I was noticing my hands today. Suddenly, they’re looking older to me. The skin doesn’t have the elasticity that it once did,  and is looking a little bit like crepe paper. I have a scar on my left hand where my mom’s dog Oliver bit me while I was dog-sitting. My mom was sick in the hospital on and off for months. I think about that difficult time every time I see it.

As a child, my hands helped me swim, climb trees, complete school work, and eat. They are the same hands that were later folded in prayer beside my mom’s hospital bed, begging God to let her live.

As a wife, my hands have carried the ring that links me to my husband. They fit into his hands when we watch a movie, and have the power to make him feel loved simply by touching his shoulders after his long days at work.

As a mother, my hands have held my newborn babies, changed diapers, wiped tears, and bandaged wounds. They have helped me provide meals for my family, tuck my children into their beds at night, and braid my daughter’s hair before school. I loved the feel of their soft, pudgy hands when they were little, and then the feel of their bony fingers as their little hands have grown. It saddens me to see their hands grow larger than mine, but regardless of their size, they still fit perfectly into my hands when we cross the street or sit together in church. I know that one day my hands will hold their hands on their graduation days, their wedding days, and then hold their babies.

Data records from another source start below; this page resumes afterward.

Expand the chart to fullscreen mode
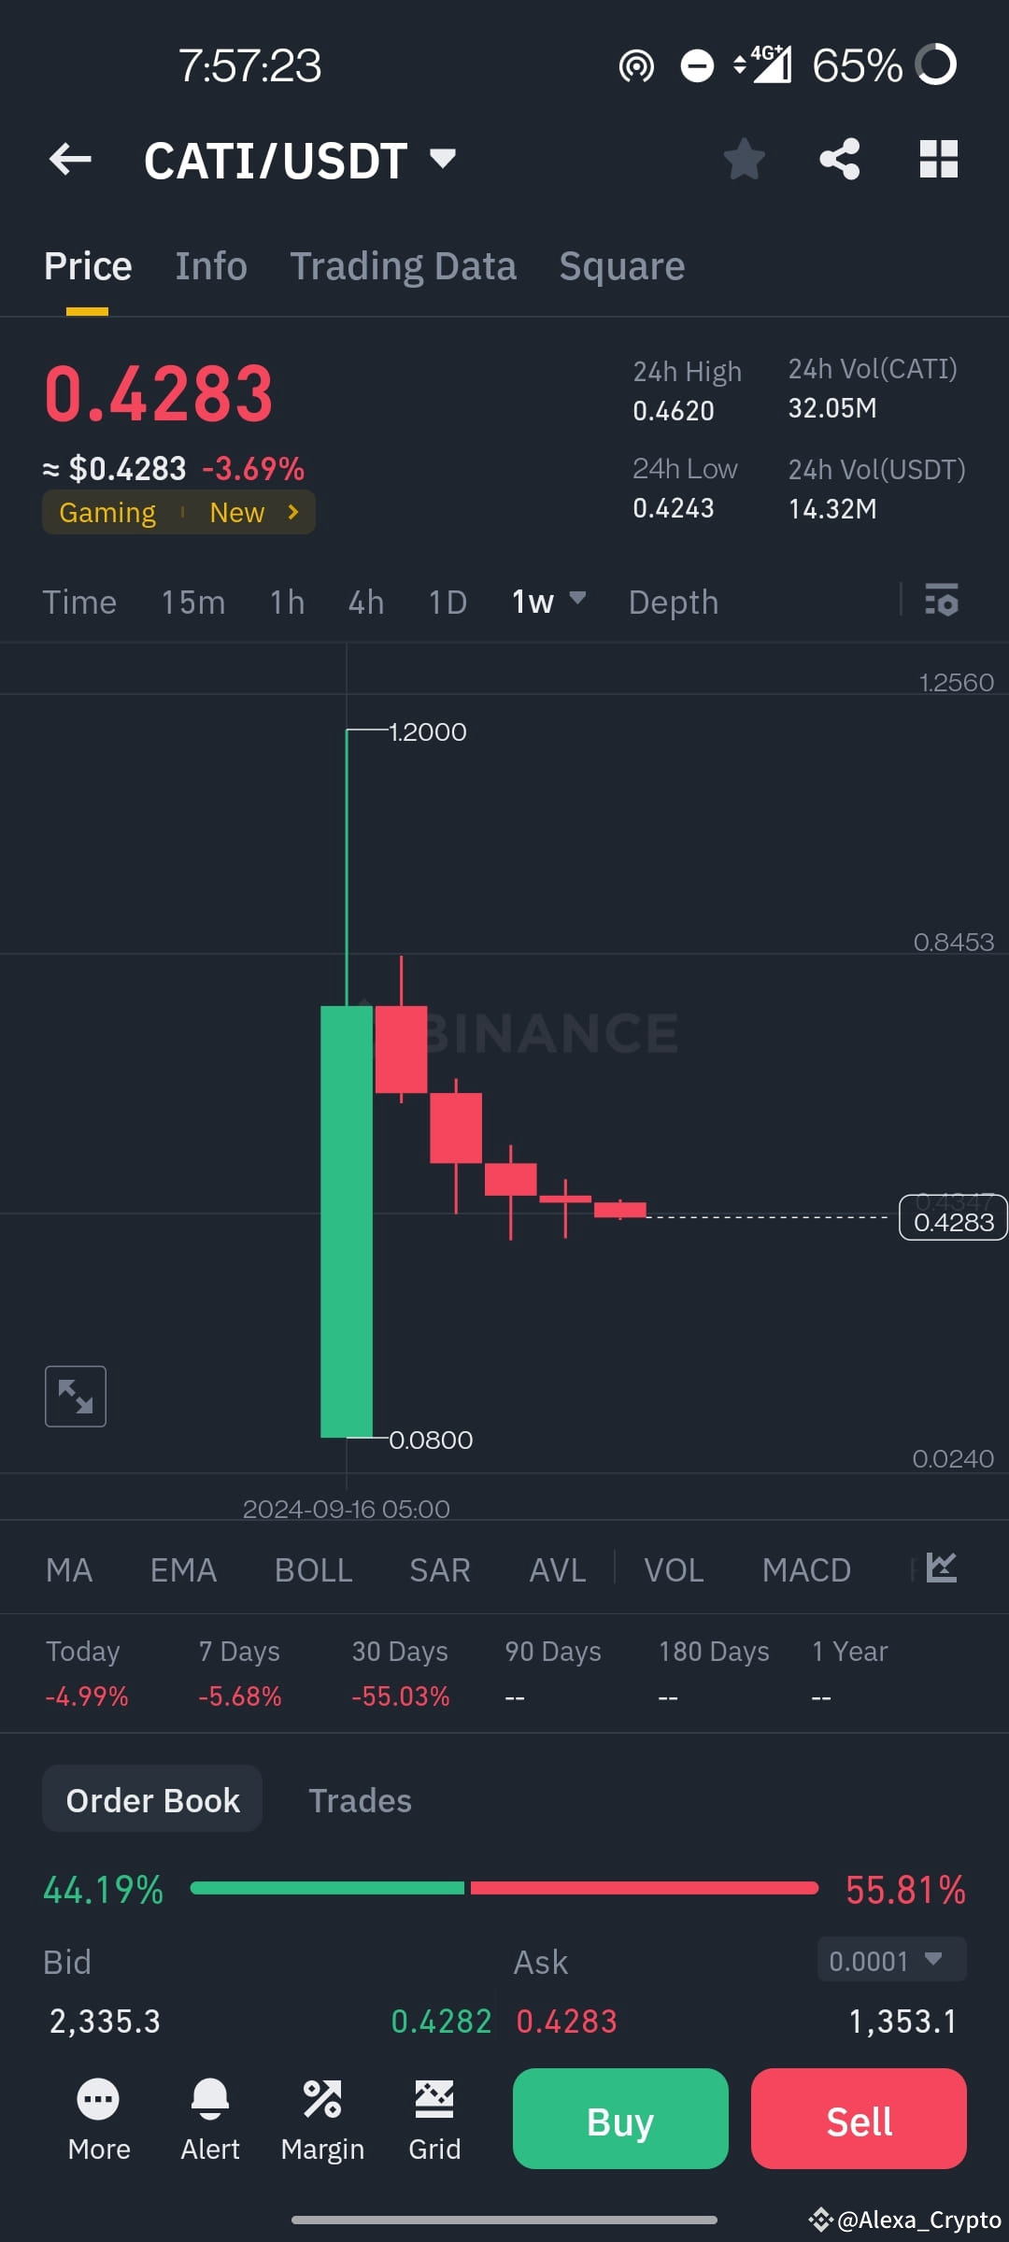This screenshot has width=1009, height=2242. 75,1396
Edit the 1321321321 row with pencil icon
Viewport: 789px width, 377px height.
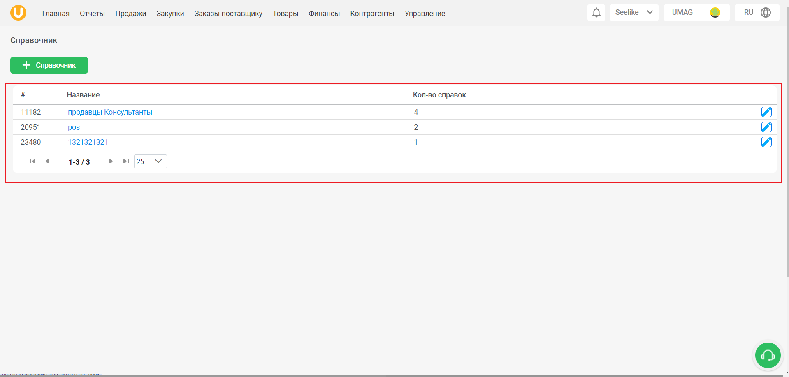[x=766, y=142]

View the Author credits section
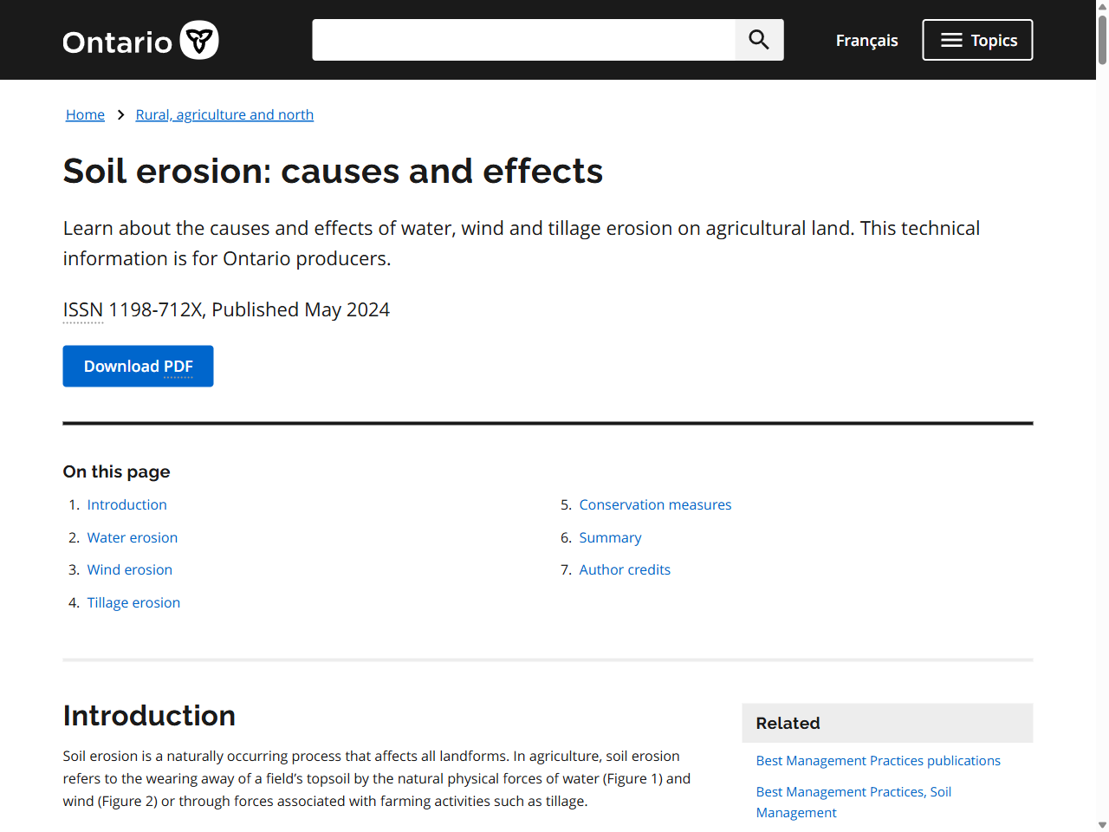point(625,569)
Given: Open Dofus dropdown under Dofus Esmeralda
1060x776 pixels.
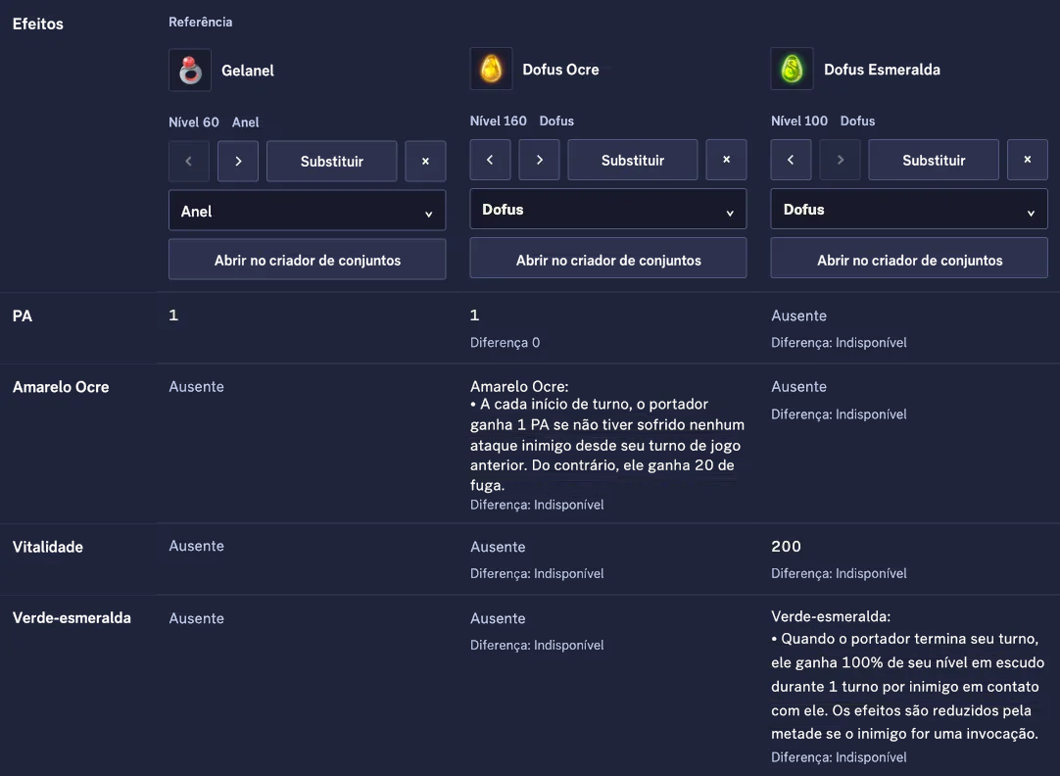Looking at the screenshot, I should (x=909, y=209).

As a nurse, my hands have been more vital to me than a stethoscope or any medications. I have carefully dressed painful wounds, bathed patients who couldn’t do it for themselves, brushed teeth, and dried tears. My hands have skillfully placed intravenous lines and nasogastric tubes, and held infants for lumbar punctures. I have used my hands to help new mothers learn how to nurse their newborn babies and change their diapers. I have given hundreds of babies their first bath and dressed them in clothes for the first time. My hands have also given people their last bath, after their last breath, when they have no family near.

My hands almost have a heart of their own. They tell the story of my life when I look at them. My hands are a constant reminder that I am on a mission to make the world a better place. What stories do your hands tell?

I took the photo above when my mom was sick. I wanted to remember what her hands looked like just in case that was the last time I’d see them. I’m so grateful that she’s still here, still using her hands to create her story.